= Resm-i çift =

The Resm-i Çift (Çift Akçesi or Çift resmi) was a tax in the Ottoman Empire. It was a tax on farmland, assessed at a fixed annual rate per çift, and paid by land-owning Muslims. Some Imams and some civil servants were exempted from the resm-i çift.

The tax was collected annually, on 1 March, from the holder of the timar or their tax-farmer. Some exemptions from resm-i çift were granted, but this was less common than exemptions from extraordinary taxes. Some of the sadat were initially considered exempt from taxes such as the resm-i çift, but this exemption ended in the 17th century; there were various exemptions for those involved in salt-making and mining.

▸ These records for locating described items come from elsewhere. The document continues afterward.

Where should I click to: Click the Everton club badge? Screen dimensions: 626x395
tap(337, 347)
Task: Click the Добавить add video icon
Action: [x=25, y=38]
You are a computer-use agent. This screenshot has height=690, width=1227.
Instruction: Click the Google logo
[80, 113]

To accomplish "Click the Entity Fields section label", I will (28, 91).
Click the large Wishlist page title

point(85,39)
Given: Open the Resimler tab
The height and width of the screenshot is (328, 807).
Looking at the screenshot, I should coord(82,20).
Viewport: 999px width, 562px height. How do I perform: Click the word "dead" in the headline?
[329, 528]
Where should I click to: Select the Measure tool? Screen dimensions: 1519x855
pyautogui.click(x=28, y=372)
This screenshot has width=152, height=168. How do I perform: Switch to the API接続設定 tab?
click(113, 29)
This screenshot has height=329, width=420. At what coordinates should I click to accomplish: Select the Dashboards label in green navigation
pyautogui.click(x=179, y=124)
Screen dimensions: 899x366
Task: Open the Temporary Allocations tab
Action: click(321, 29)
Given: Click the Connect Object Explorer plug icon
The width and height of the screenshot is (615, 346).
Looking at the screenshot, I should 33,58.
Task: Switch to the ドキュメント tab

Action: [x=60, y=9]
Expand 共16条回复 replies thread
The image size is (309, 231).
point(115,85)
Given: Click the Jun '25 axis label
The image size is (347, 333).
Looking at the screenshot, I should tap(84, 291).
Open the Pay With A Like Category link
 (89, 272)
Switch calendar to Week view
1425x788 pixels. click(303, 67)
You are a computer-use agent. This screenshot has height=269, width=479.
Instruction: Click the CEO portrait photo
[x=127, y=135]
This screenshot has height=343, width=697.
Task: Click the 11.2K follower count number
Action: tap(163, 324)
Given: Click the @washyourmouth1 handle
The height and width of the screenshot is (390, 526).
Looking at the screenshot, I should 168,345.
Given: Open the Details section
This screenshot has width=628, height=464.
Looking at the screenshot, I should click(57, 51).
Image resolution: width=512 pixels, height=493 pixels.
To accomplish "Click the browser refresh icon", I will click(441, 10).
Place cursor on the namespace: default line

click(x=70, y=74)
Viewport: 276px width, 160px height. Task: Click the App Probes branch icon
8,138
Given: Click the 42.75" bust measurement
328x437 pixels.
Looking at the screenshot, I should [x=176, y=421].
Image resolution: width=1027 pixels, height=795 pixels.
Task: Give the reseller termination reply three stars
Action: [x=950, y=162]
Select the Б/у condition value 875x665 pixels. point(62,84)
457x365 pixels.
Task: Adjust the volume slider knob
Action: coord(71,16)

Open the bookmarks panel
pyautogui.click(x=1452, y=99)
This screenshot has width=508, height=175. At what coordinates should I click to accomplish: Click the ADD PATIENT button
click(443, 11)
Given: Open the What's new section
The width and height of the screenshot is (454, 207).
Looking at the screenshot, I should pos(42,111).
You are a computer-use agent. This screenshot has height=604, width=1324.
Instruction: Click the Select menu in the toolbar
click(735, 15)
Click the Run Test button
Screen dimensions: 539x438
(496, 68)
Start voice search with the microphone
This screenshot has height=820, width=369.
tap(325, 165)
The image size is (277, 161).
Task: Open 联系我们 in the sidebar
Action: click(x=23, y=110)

The Çift is a measure of land area, derived from the word for "pair"; it is an area of farmland which can be ploughed by a pair of oxen - the equivalent of the Byzantine Zeugarion. It has been argued that the basic land tax in Asia Minor and the Balkans was directly copied from earlier Byzantine tax methods. A nim çift was half of that area (or half a yoke of oxen); a çiftli bennak was an area less than half; these terms match the Byzantine zeugarion, boidaton, and aktemon - and the rates of tax were initially similar.

In the 15th and 16th centuries, most taxpayers in the Ottoman Empire paid resm-i çift at a rate somewhere between 22 and 70 akçe; this could have been collected by a sipahi, as either a tax in kind or a cash tax. However, later centralised tax reforms led to cash payments of avâriz and nüzül replacing resm-i çift; this transition had begun by 1640. A typical defter record from the village of Eyucek in Antep shows that çiftliks held 10 çift, taxed at 40 akçe per çift, totalling 400 akçe; this, along with most of the village's other taxes (mostly taxes on individual crops), was paid to the fiefholder. Rates might vary for Muslims and nonmuslims; there are even instances of Muslim converts continuing to pay their "old" rate of tax. Landless peasants might pay Resm-i bennâk instead.